Once out on Brockdale Road, there is a shoulder, of sorts. We turn on McEwan Prairie Road, which is relatively flat but a token half a foot to the right of the fog line. The Shelton-Bremerton railroad line crosses at a slight angle, so we check traffic and zig-zag to square up the crossing a bit.

A left on Mason Lake Road at the end of McEwan Prairie takes us to the Lake Limerick store for water and sports drink and necessary stops. The rest of the ride is rolling, climbing to an elevation of 280 feet east of Mason Lake before gradually dropping to the lake level at 200 feet elevation.  This would be an ideal country ride except for the thick coat of chip seal on most of the length of the road, that favorite treatment of Washington highway departments that vibrates the bicycle, robbing power and numbing every body part in contact with the bike.
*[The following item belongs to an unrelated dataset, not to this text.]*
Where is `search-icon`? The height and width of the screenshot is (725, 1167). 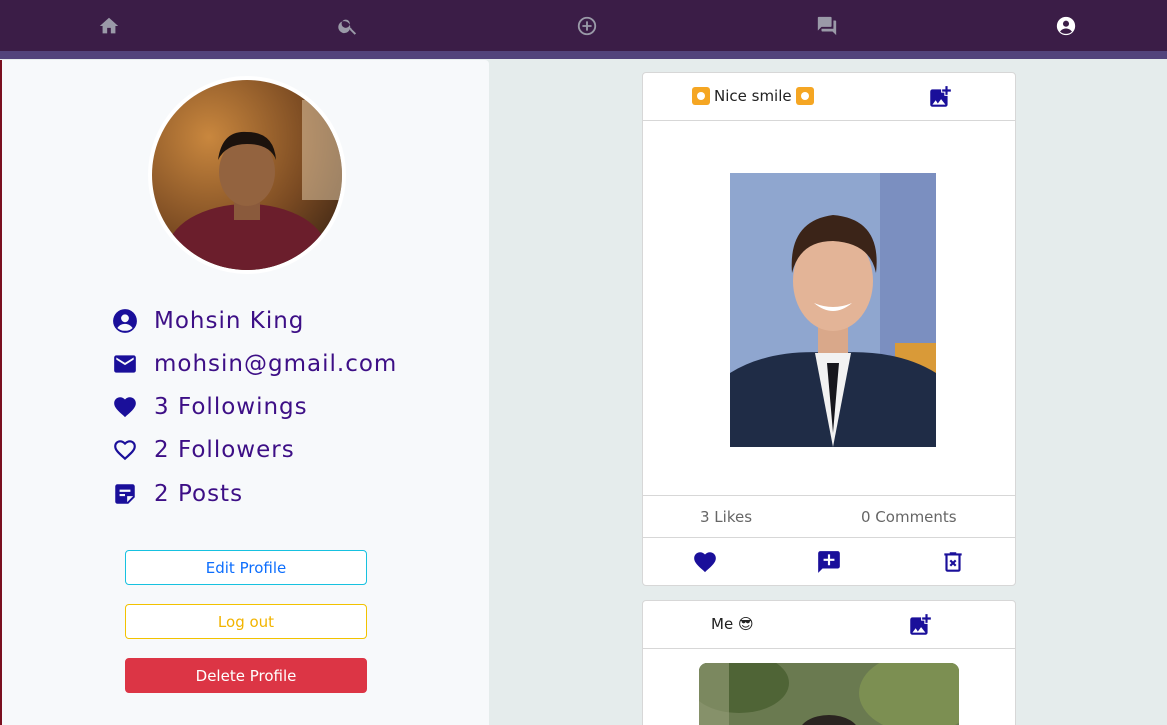 search-icon is located at coordinates (348, 26).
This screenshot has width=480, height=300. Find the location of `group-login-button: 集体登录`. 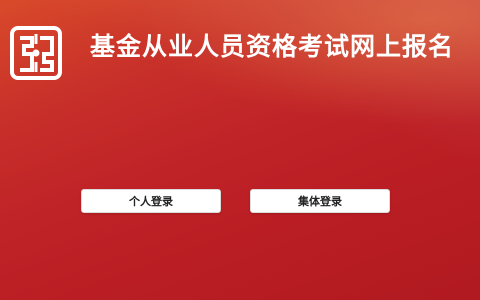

The Nice Person and the Green Machine at the Mason Lake County Park boat ramp

The boat ramp is busy on this Labor Day weekend. Fortunately, one of the two picnic tables is available and we drag it into the sparse shade at the lakeshore to eat our boiled potato and banana lunch. Soon, we head back toward home, retracing our route. Only a few hundred meters into the chip-sealed section, we need to stand on the downhills and steering, shifting, and braking are visual and from the shoulders, clumsily pushing numbed digits against the levers.  The new bar ends help relieve the numbing somewhat. Despite the annoyance of riding on deliberately roughened roads, we are much stronger now than just a month ago, and only the longest and highest hills demand the lowest gears.

But, despite our respectable speed on the rare flats and gentle downgrades, a pair of heavily-loaded bicycle tourists overtake us before the Lake Limerick store. We stop briefly and move on, this time taking the walkway as low speed down the Old Olympic Highway hill downtown to avoid the deep ruts in the roadway pavement. A favorite stop at Urraco coffee roasters and espresso bar fortifies us for the obligatory push up the busy and winding hill home. I think we are ready for tour. Maybe one more long ride just to keep in tone before our long car trip.